Application Portfolio Management (APM) is an approach for managing enterprise IT software applications and software-based services. APM provides stakeholders with an inventory of the company’s software applications as well as the metrics to illustrate the utility associated with each application. Essentially, it lets management measure the financial benefits of an application in comparison to the cost of its maintenance and operations.
This endeavour is indeed very relevant, especially when you consider that organizations spend two-thirds of their IT budgets on ongoing operations and maintenance. Corporate mergers and acquisitions and failed attempts to adopt a new tool are but a few reasons why an enterprise might be supporting (and, therefore, paying for) multiple applications that perform the same, or a very similar function. This ultimately translates into an increased operating cost, due to keeping and periodically upgrading them separately, but also an unnecessarily high level of complexity.
As a result, APM is concerned with the transparency of the application inventory and resource consumption.
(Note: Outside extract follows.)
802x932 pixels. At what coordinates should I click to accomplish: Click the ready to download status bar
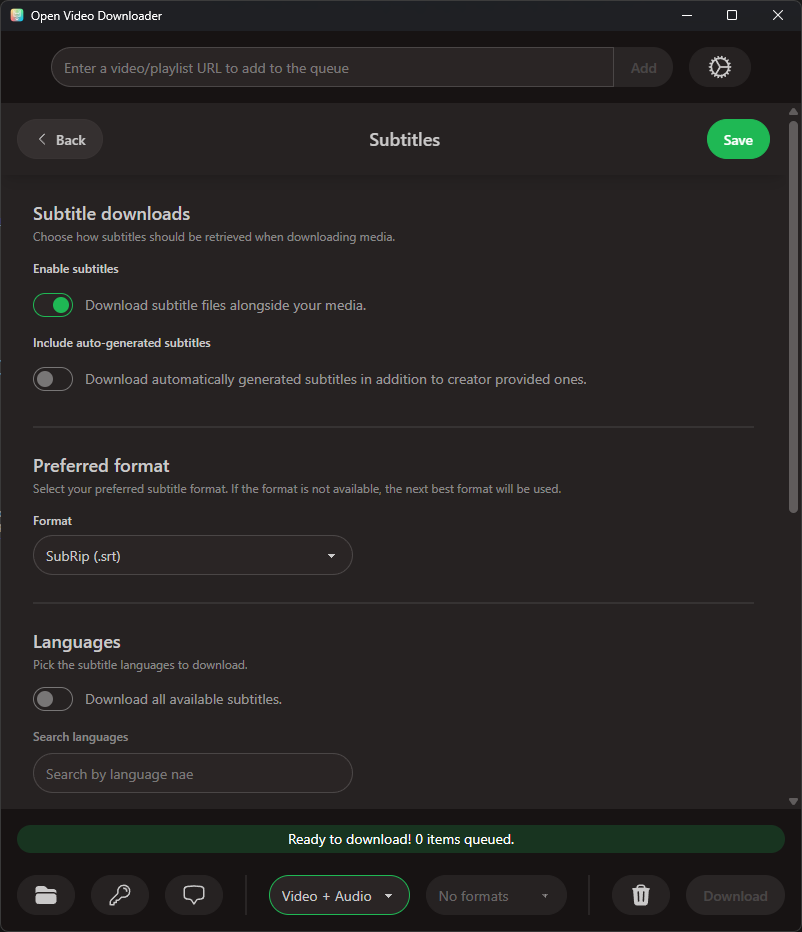pyautogui.click(x=401, y=838)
Effective APM enables organizations to:
- find and cut applications overlap either partially or wholly with another application
- objectively measure an application’s status taking into consideration its stability, quality and maintainability
- objectively measure the business value and impact of an application
- facilitate the best assignment of resources
APM helps you understand and optimise your application portfolio, align the needs of business and IT, assess the reliability of applications within an environment and make better financial and strategic decisions; all of which combine to greatly reduce your costs and make your organisation more successful.
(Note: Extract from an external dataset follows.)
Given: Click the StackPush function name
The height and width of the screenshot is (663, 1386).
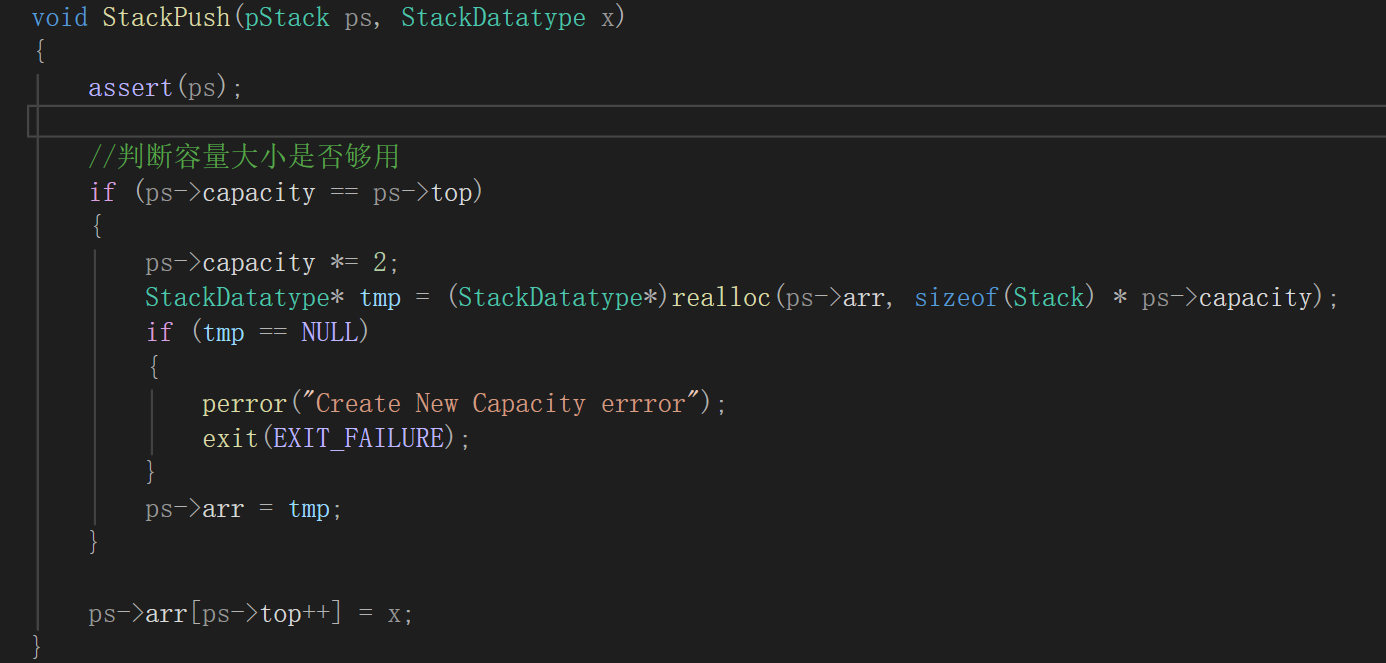Looking at the screenshot, I should coord(166,18).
What is the goal of APM? How is APM measured?
APM practitioners’ main goal is to keep a lean, productive applications inventory. The way they achieve this is by implementing a reiterative process of establishing, monitoring and reporting on a set of key metrics to illustrate the business benefits of each application. Here are some of the most widely employed metrics for APM:
- Return on Investment
- Total Cost of Ownership
- Business Value of IT
- Usage
- Age of Applications
- Technology Mix
These metrics can be aimed at understanding the value of different aspects of a company, depending on what stakeholders are interested in, i.e., technology, business strategy etc. iServer enables APM professionals to inventory and manage their application and technology portfolios in a single central location, capturing relevant information such as costs, lifecycle dates, ownership and health assessments. The inventory allows users to show the business benefits of each application and therefore inform the decision-making process in order to steer the company onto the path of best value. This reduces costs and improves the value the organization derives from its application portfolio.
How is APM different from IT Portfolio Management or Strategic Portfolio Management (SPM)?
Application portfolio management is a subdomain of IT portfolio management, and it concerns itself with the management of an enterprise’s software applications and software-based services.
Strategic Portfolio Management is another subdomain of IT portfolio management. SPM groups project capabilities into packages that can scale as your business needs change. It considers the capabilities and functionalities needed for business and IT planning alignment, IT investment planning and management, IT portfolio optimization, strategy execution, and cost and risk management.